The administration said it has no comment on Hawaii’s proposal, as its still up for public comment at the state level.

Analysts said it’s not surprising to see blue states that embraced Obamacare take the first steps to draft a waiver, since that what its framers envisioned.

Massachusetts, which wrote the template for Obamacare with its 2006 state health law, is considering a series of technical changes, such as making it easier for employers to report whether they provide adequate health coverage.

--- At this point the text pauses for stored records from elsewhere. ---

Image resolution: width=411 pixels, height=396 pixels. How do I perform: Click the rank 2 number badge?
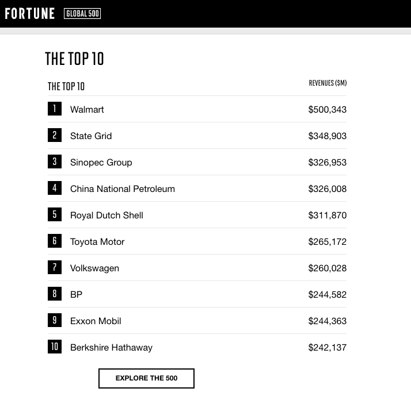pos(55,135)
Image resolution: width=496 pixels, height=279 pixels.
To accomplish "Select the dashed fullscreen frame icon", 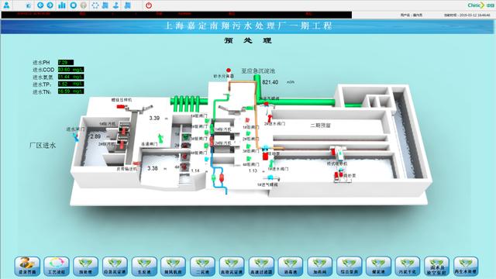I will click(95, 5).
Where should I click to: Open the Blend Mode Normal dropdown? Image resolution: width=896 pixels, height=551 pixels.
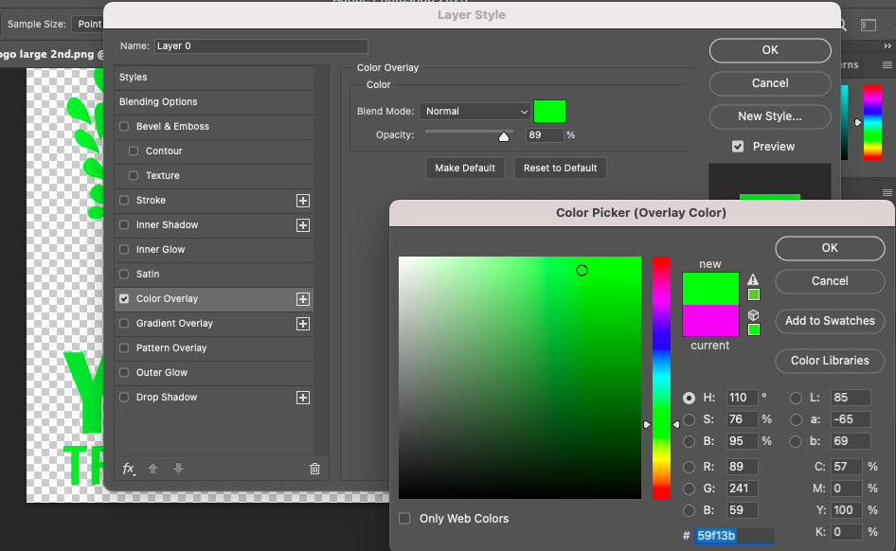click(475, 112)
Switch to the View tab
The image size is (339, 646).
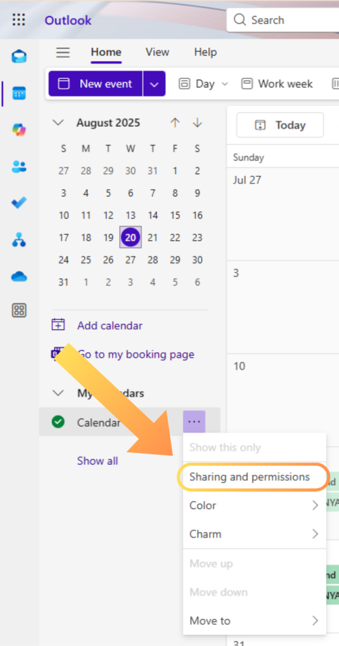pos(157,52)
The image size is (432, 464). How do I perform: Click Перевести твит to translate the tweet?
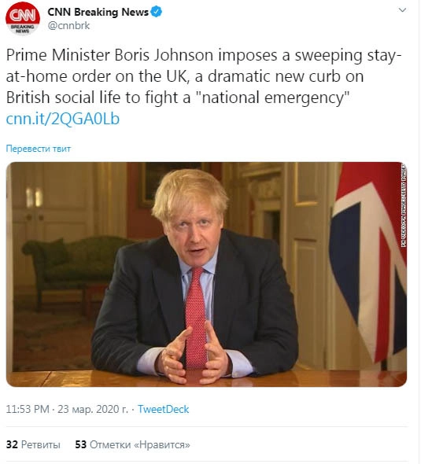39,149
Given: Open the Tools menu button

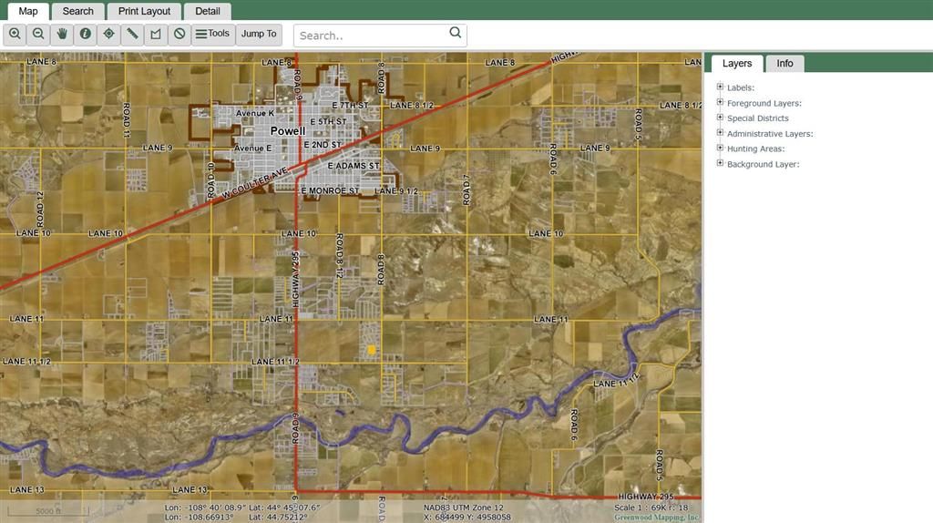Looking at the screenshot, I should (x=213, y=35).
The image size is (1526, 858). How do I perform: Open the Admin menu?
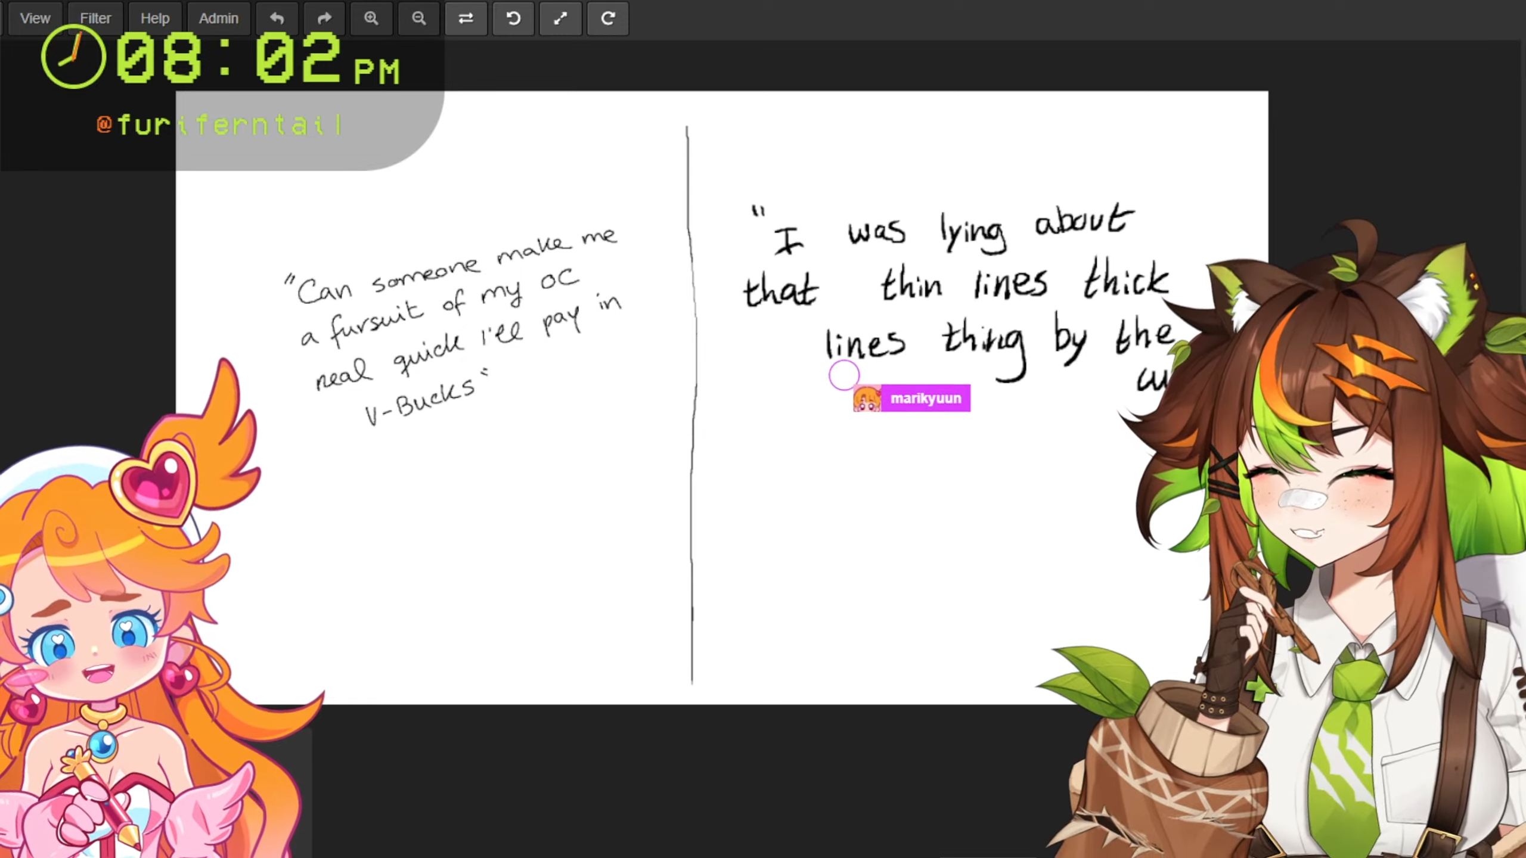218,18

A health care task force in Minnesota said it’s looking at ways to pay for populations that bounce between programs, such as from the state Medicaid program to private plans on the state’s Obamacare exchanges, known as MNSure.

Red states, meanwhile, face practical and political hurdles. Their goals for reform often don’t comport with Obamacare, and it might not be worth expending political capital on health reform before they know if a Republican or Democrat will take the White House.

“I think a lot of states are waiting to see what the presidential campaign looks like, and who will win, before they go too aggressively,” said Stuart Butler, a conservative thinker and senior fellow at the Brookings Institution.

Some conservatives say the waiver program offers false hope, and that full repeal of the 2010 law is the only path forward.

Still others see it as a sound plan B, saying it makes sense to plan instead of waiting on Capitol Hill Republicans who’ve yet to vote on a comprehensive alternative to Obamacare.

In 2013, Arkansas found a way to place newly eligible Medicaid recipients into Obamacare’s private-plan exchange, while paying for it with an influx of federal funds that most states had used to expand their traditional Medicaid programs.

Now Mr. Sanders wants to go further, revamping Medicaid so that the able-bodied poor are treated as regular exchange customers — leading to a more robust, consumer-driven marketplace — and sicker patients on a managed-care track that’s tailored to individual needs.

“I think there’s room, even with this administration, to get where we want to go,” he said.